The Cruel Way begins with its own still moment, placed with a certain inevitability in the second paragraph of the book’s opening pages. “We were both looking through the small window-panes of [Christina’s] house in the Engadine,” Maillart tells us, when Christina revealed that her father had promised her a Ford. Maillart disrupts the stillness and springs into action. “A Ford!” she cries. “That’s the car to climb the new Hazarejat road in Afghanistan.” And so they do, after a long and eventful journey through central and southern Europe, Turkey and Iran, to arrive eventually in northern Afghanistan. Annemarie’s own version of the journey, consisting of newspaper articles and some rather self-consciously poetical pieces she wrote at the time, was published in book form in Switzerland in 2008, and in a translation by Isabel Fargo Cole entitled All the Roads Are Open: an Afghan Journey 1939–40, in 2011. It is interesting to compare that book with Maillart’s franker and more detailed version of their shared experiences on the road. Schwarzenbach, speaking perhaps from a greater sense of social privilege, or at least of social entitlement, tends to gloss over the difficulties of the journey in favour of a more airy and more worldly tone. She is impatient with those who question the wisdom of two women travelling alone through harsh and dangerous terrain, claiming that they experienced “just one unpleasant incident.”

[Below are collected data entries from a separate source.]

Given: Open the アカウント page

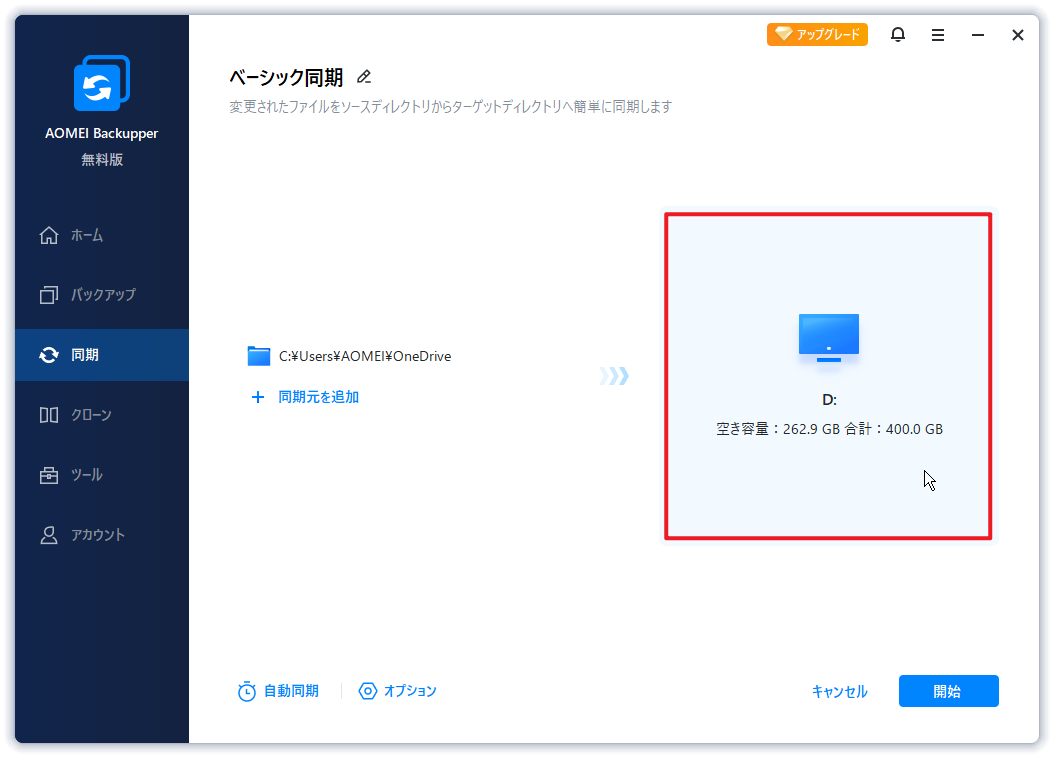Looking at the screenshot, I should click(102, 535).
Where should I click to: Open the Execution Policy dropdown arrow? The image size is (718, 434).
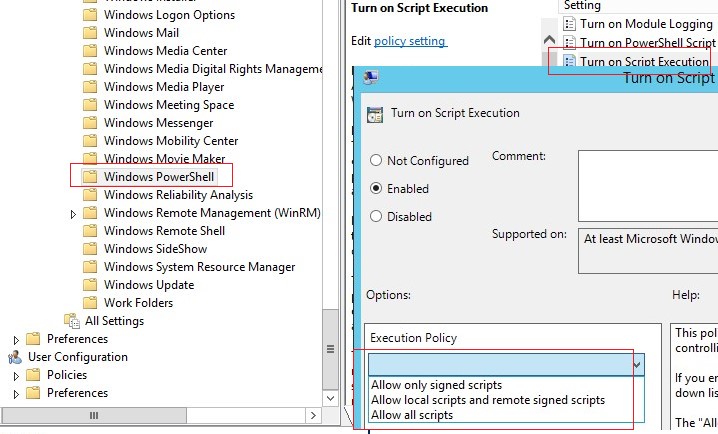pos(637,366)
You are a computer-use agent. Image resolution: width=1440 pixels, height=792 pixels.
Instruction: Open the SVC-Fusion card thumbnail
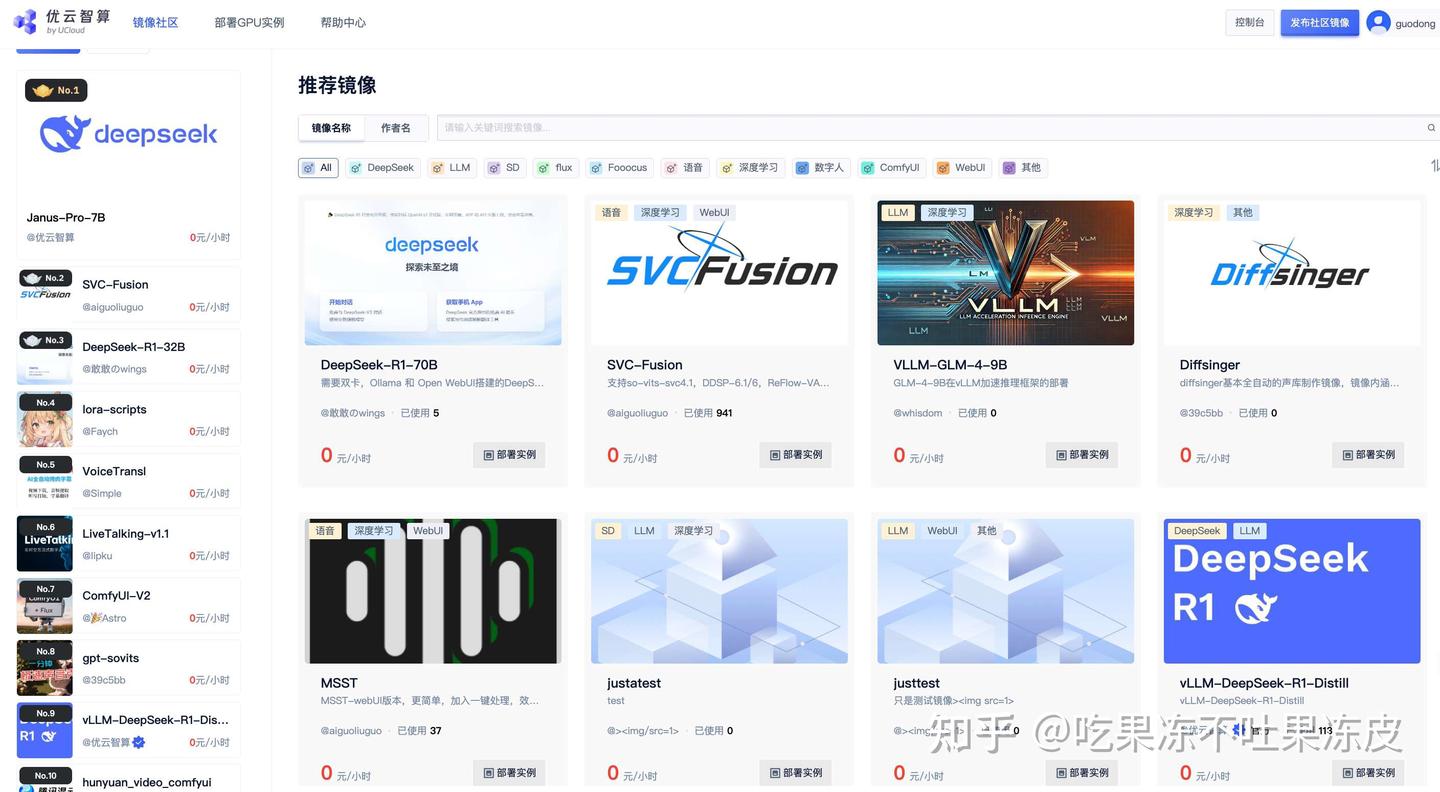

As Fargo Cole notes, Maillart is significantly more straightforward about unpleasant incidents, which were often caused by the very male escorts who were assigned, by various officials along the way, to protect them. In fact it is Maillart’s straightforwardness – her willingness to question herself and her motives, and to acknowledge her own conflicting views of the scenes she encounters and the people in those scenes – that enlivens the book and keeps us reading on through the occasional chunks of undigested “background” and some clumsily rendered dialogue. Peter Fleming astutely remarks in News from Tartary that his friend Kini was “not a born journalist,” but in place of precision or style we get a clear sense of a remarkable woman trying to come to terms with herself and with the relationship between East and West. She is certainly tough – when she burns her hand in a rather nasty accident with a petrol stove, her response is to sprinkle some powder (“tannic acid every fifteen minutes”) on the wound and press on, holding her hand outside the car all the while “to let the lymph drip on the road.” She devotes herself heroically to her friend, with the objective of rescuing her from her addiction, but when she eventually has to acknowledge that she has failed in that particular quest, true to character she presses on. “I was tired of Christina,” she says towards the end, with bracing honesty.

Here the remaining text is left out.